Donald Trump est-il un bon négociateur ?Trump rencontre et pose avec le président syrien par intérim Ahmed al-Sharaa, qui avait des liens avec Al-Qaïda

Le président américain Donald Trump a rencontré et posé avec le président syrien en Arabie saoudite mercredi. Ce n’est pas seulement la rencontre en elle-même, au cours de laquelle il a exhorté le président à normaliser les relations avec Israël, son ennemi de longue date, qui a retenu l’attention, mais ce sont aussi ses interlocuteurs qui ont suscité quelques interrogations. 

Trump a rencontré le président syrien par intérim Ahmed al-Sharaa, qui a accédé au pouvoir à la tête d’un groupe que Washington a qualifié d’organisation terroriste et qui a jadis prêté allégeance à Al-Qaïda.

La rencontre entre les deux dirigeants a été perçue et comprise comme un changement potentiel dans la politique étrangère des États-Unis.

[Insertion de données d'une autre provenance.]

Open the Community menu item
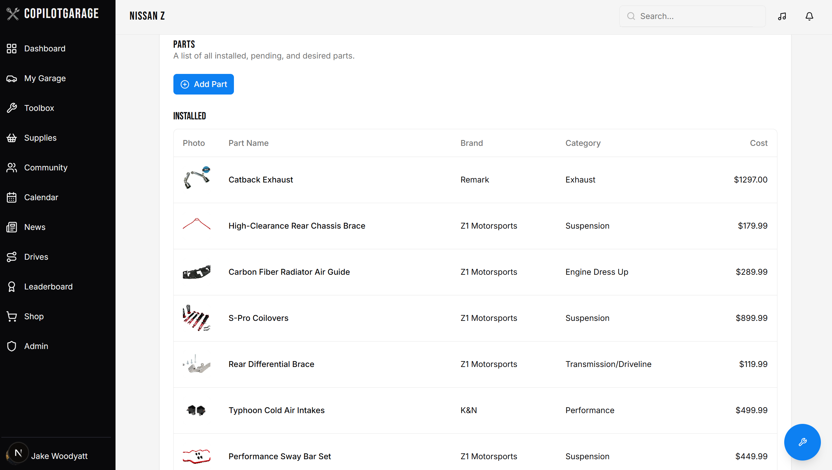The image size is (832, 470). click(x=46, y=168)
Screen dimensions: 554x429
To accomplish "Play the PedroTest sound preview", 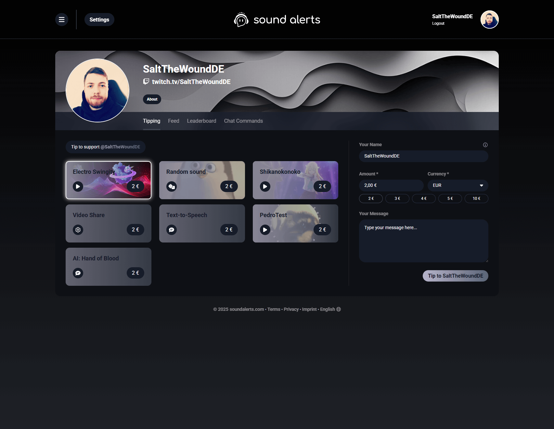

Trump, dans une annonce surprise, a également déclaré que toutes les sanctions de longue date contre la Syrie seraient levées. 

Trump a déclaré aux journalistes que Sharaa avait déclaré qu’il serait prêt à rejoindre éventuellement les accords d’Abraham, un accord négocié par les États-Unis en 2020 qui a vu les Émirats arabes unis, Bahreïn et le Maroc normaliser leurs relations avec Israël.

« Je lui ai dit : “J’espère que tu nous rejoindras quand la situation sera réglée.” Il a répondu : “Oui.” Mais ils ont beaucoup de travail à faire », a déclaré Trump. Il a décrit Sharaa comme un jeune homme séduisant, au passé très riche, et a déclaré que la réunion s’était « très bien passée ». « Il a toutes les chances de tenir le coup », a ajouté Trump.

Entre-temps, le récent voyage de Trump au Moyen-Orient, qui n’incluait pas de visite à Jérusalem, a soulevé des questions en Israël sur sa position dans les priorités de Washington.

La Syrie demeure l’un des principaux adversaires d’Israël. Les responsables israéliens continuent de qualifier Sharaa de djihadiste, malgré sa rupture avec Al-Qaïda en 2016. Sharaa avait rejoint le groupe en Irak,

L’administration Trump est également engagée dans des négociations nucléaires avec l’Iran, autre adversaire d’Israël. Le cabinet du Premier ministre israélien n’a pas répondu aux demandes de commentaires sur ces développements.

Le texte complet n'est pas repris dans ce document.